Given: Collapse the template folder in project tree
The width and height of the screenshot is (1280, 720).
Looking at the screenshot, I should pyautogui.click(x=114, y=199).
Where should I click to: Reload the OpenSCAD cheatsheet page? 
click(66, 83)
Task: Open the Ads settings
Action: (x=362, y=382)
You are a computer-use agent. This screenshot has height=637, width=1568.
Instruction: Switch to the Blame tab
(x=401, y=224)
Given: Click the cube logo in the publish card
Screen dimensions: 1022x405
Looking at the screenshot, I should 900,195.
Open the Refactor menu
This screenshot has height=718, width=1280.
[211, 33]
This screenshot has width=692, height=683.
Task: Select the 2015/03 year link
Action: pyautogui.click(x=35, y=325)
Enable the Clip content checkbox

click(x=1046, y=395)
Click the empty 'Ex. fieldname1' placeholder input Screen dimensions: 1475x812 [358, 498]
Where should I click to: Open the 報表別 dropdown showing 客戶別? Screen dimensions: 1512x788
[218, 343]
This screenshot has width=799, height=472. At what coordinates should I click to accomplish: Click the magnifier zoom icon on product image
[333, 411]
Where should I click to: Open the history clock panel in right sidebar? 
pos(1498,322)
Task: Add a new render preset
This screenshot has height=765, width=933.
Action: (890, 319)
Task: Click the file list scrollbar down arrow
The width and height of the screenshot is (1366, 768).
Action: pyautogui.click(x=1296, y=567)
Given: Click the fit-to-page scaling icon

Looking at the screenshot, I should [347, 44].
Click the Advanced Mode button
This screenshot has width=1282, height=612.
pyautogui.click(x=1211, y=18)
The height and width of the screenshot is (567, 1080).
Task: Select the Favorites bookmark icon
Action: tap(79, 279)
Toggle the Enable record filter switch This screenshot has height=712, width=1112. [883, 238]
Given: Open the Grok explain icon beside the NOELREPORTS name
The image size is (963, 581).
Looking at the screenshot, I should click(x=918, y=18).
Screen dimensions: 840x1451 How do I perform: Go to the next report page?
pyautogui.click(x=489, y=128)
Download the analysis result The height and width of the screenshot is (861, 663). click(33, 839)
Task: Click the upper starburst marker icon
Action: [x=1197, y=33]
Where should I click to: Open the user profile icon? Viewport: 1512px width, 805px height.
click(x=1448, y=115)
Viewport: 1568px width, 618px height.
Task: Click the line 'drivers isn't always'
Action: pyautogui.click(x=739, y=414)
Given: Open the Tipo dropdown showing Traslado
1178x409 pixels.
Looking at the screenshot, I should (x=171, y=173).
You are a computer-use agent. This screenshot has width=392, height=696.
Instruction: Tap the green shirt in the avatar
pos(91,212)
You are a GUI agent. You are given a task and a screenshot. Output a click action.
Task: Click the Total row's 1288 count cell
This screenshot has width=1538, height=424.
----------
• **YOUR GOAL**: Give the data back in full, matching it character for character.

• **SOLUTION TO THIS TASK**:
Given: Collapse the template folder in project tree
The width and height of the screenshot is (1280, 720).
Looking at the screenshot, I should pyautogui.click(x=114, y=199).
Where should I click to: Reload the OpenSCAD cheatsheet page? 
click(66, 83)
Task: Open the Ads settings
Action: (x=362, y=382)
You are a computer-use agent. This screenshot has height=637, width=1568.
Instruction: Switch to the Blame tab
(x=401, y=224)
Given: Click the cube logo in the publish card
Screen dimensions: 1022x405
Looking at the screenshot, I should 900,195.
Open the Refactor menu
This screenshot has height=718, width=1280.
[211, 33]
This screenshot has width=692, height=683.
Task: Select the 2015/03 year link
Action: pyautogui.click(x=35, y=325)
Enable the Clip content checkbox

click(x=1046, y=395)
Click the empty 'Ex. fieldname1' placeholder input Screen dimensions: 1475x812 [358, 498]
Where should I click to: Open the 報表別 dropdown showing 客戶別? Screen dimensions: 1512x788
[218, 343]
This screenshot has width=799, height=472. At what coordinates should I click to accomplish: Click the magnifier zoom icon on product image
[333, 411]
Where should I click to: Open the history clock panel in right sidebar? 
pos(1498,322)
Task: Add a new render preset
This screenshot has height=765, width=933.
Action: (890, 319)
Task: Click the file list scrollbar down arrow
The width and height of the screenshot is (1366, 768).
Action: pyautogui.click(x=1296, y=567)
Given: Click the fit-to-page scaling icon

Looking at the screenshot, I should [347, 44].
Click the Advanced Mode button
This screenshot has width=1282, height=612.
pyautogui.click(x=1211, y=18)
The height and width of the screenshot is (567, 1080).
Task: Select the Favorites bookmark icon
Action: tap(79, 279)
Toggle the Enable record filter switch This screenshot has height=712, width=1112. [883, 238]
Given: Open the Grok explain icon beside the NOELREPORTS name
The image size is (963, 581).
Looking at the screenshot, I should click(x=918, y=18).
Screen dimensions: 840x1451 How do I perform: Go to the next report page?
pyautogui.click(x=489, y=128)
Download the analysis result The height and width of the screenshot is (861, 663). click(33, 839)
Task: Click the upper starburst marker icon
Action: [x=1197, y=33]
Where should I click to: Open the user profile icon? Viewport: 1512px width, 805px height.
click(x=1448, y=115)
Viewport: 1568px width, 618px height.
Task: Click the line 'drivers isn't always'
Action: pyautogui.click(x=739, y=414)
Given: Open the Tipo dropdown showing Traslado
1178x409 pixels.
Looking at the screenshot, I should (x=171, y=173).
You are a computer-use agent. This screenshot has width=392, height=696.
Instruction: Tap the green shirt in the avatar
pos(91,212)
You are a GUI agent. You are given a task and a screenshot. Output a click action.
Task: Click the Total row's 1288 count cell
This screenshot has width=1538, height=424.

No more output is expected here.